화학공학소재연구정보센터
Journal of Physical Chemistry B, Vol.106, No.3, 617-624, 2002
De novo design of a cytochrome b maquette for electron transfer and coupled reactions on electrodes
Experimental explorations of functional mechanisms in natural electron-transfer proteins are often frustrated by their fragility and extreme complexity. We have designed and synthesized four-alpha-helix-bundle redox proteins, maquettes, that are much simplified and more robust than natural redox. proteins and can be designed to bind onto electrode surfaces to facilitate systematic investigations. The points of interest that can be now assessed are not only the processes that govern biological assembly of equilibrium structures, electrochemistry, and electron tunneling rates but also how these factors are coupled together to effect redox driven catalysis. Here we describe maquettes that bis-histidine ligate protoporphyrin IX (heme), much like native b cytochromes, as well as contain charged surface patches, much like native cytochrome c. The positively charged residues aid adsorption to negatively charged surfaces, such as gold electrodes modified by 11-mercaptoundecanoic acid, and facilitate cyclic voltammetry (CV) measurements. CV demonstrates the reversible electrochemistry typical for cytochrome b as well as the coupling of the b-heme oxidation and reduction to proton exchange. The pH dependency of redox midpoint potentials reveals a major (three pH units) shift of the pK(a) which matches the shift previously shown to originate in nearby glutamates(1). The redox potentials correspondingly shift from -0.24 (pH > pK(red), deprotonated) to -0.11 V (pH < pK(ox), protonated). The rate of electron transfer at zero driving force between the hemes and the gold electrode was determined to be 120 s(-1), a rate consistent with tunneling through the mercaptoundecanoic acid spacer and suggesting that the coupled proton exchange is not rate limiting.
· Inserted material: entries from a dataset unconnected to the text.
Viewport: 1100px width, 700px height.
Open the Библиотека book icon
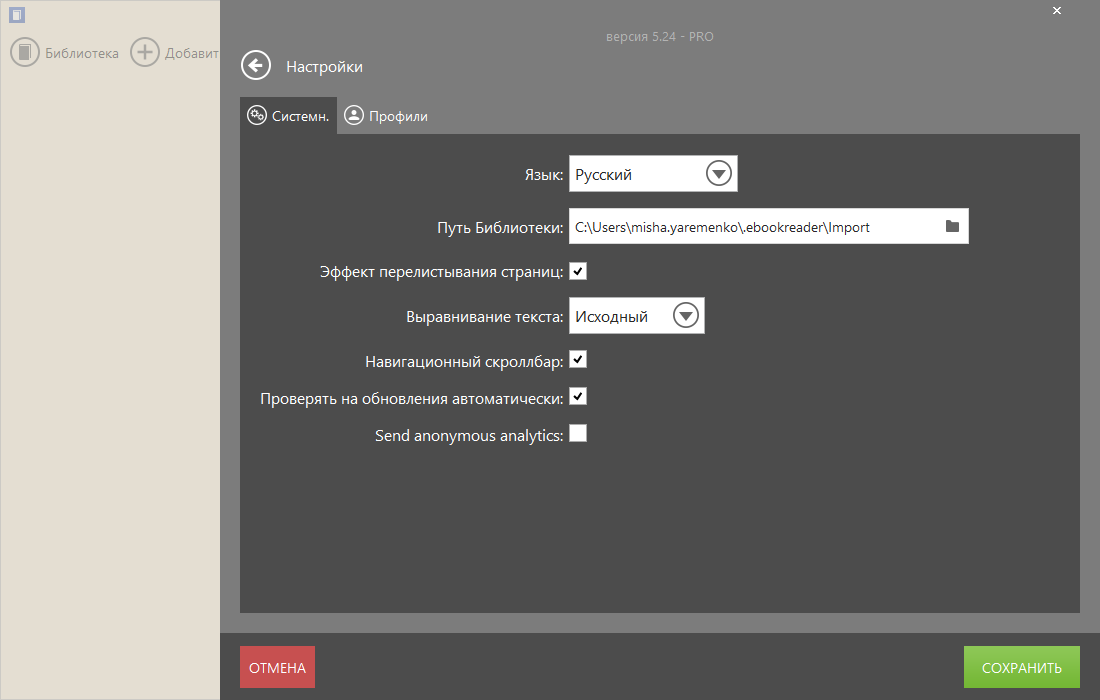[x=25, y=53]
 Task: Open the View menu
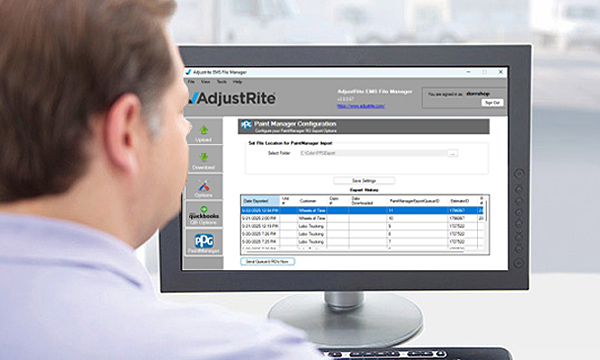[x=205, y=81]
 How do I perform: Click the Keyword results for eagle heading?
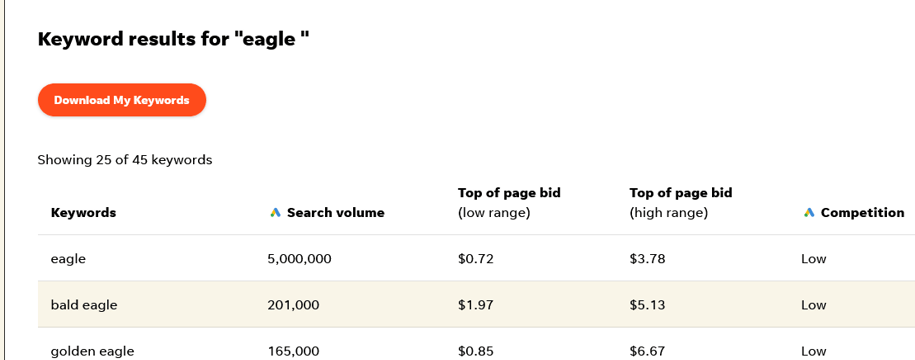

Reduction of the heme in the presence of CO-saturated buffer shifted the oxidation peak from -0.2 to +0.35 V, indicating massive preferential CO binding to the reduced heme. Consistent with solution spectroscopy, CO must displace one axial histidine to the heme to form the His-CO form of the ferrous heme. The CO is released upon heme oxidation at high potentials. In contrast to coupled proton exchange, CO binding/release and ligand exchange are slow on the time scale of electron tunneling between the heme edge and the electrode.